» TEXT PROVIDED:
☆ ☆ ☆ ☆

2007-Feb-27 15:44 UTC

head link

[R] rpart minimum sample size

amy,
without looking at your actual code, i would suggest you to take a
look at rpart.control()

On 2/27/07, Amy Uhrin <amy.uhrin at noaa.gov>
wrote:> Is there an optimal / minimum sample size for attempting to construct a
> classification tree using /rpart/?
>
> I have 27 seagrass disturbance sites (boat groundings) that have been
> monitored for a number of years.  The monitoring protocol for each site
> is identical.  From the monitoring data, I am able to determine the
> level of recovery that each site has experienced.  Recovery is our
> categorical dependent variable with values of none, low, medium, high
> which are based upon percent seagrass regrowth into the injury over
> time.  I wish to be able to predict the level of recovery of future
> vessel grounding sites based upon a number of categorical / continuous
> predictor variables used here including (but not limited to) such
> parameters as:  sediment grain size, wave exposure, original size
> (volume) of the injury, injury age, injury location.

☆ ☆ ☆ ☆

» SOURCE DATA:
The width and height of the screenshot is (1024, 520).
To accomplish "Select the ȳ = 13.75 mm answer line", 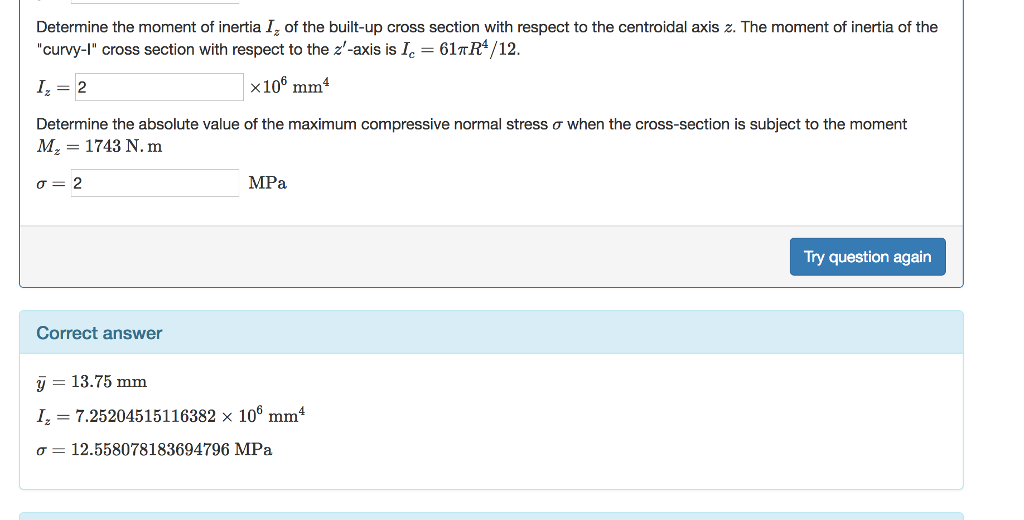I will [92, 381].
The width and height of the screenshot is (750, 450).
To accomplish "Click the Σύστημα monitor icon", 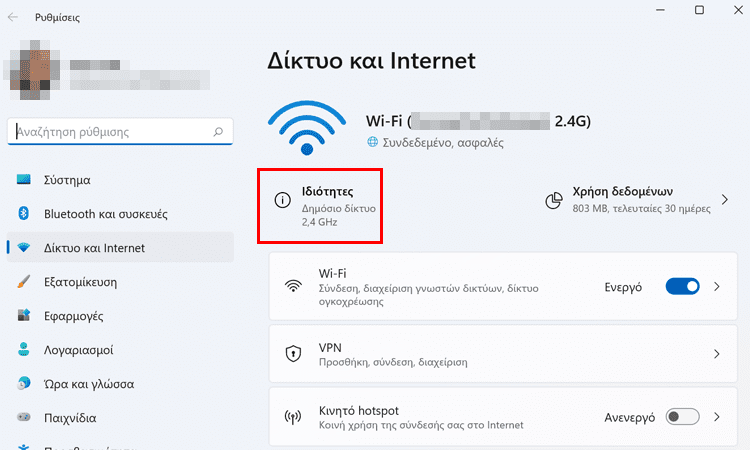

☆ ☆ ☆ ☆

» THE EXERCISE: In the forum thread about rpart minimum sample size, what values can the recovery variable take?

» ANSWER TO THE PROBLEM: None, low, medium, and high.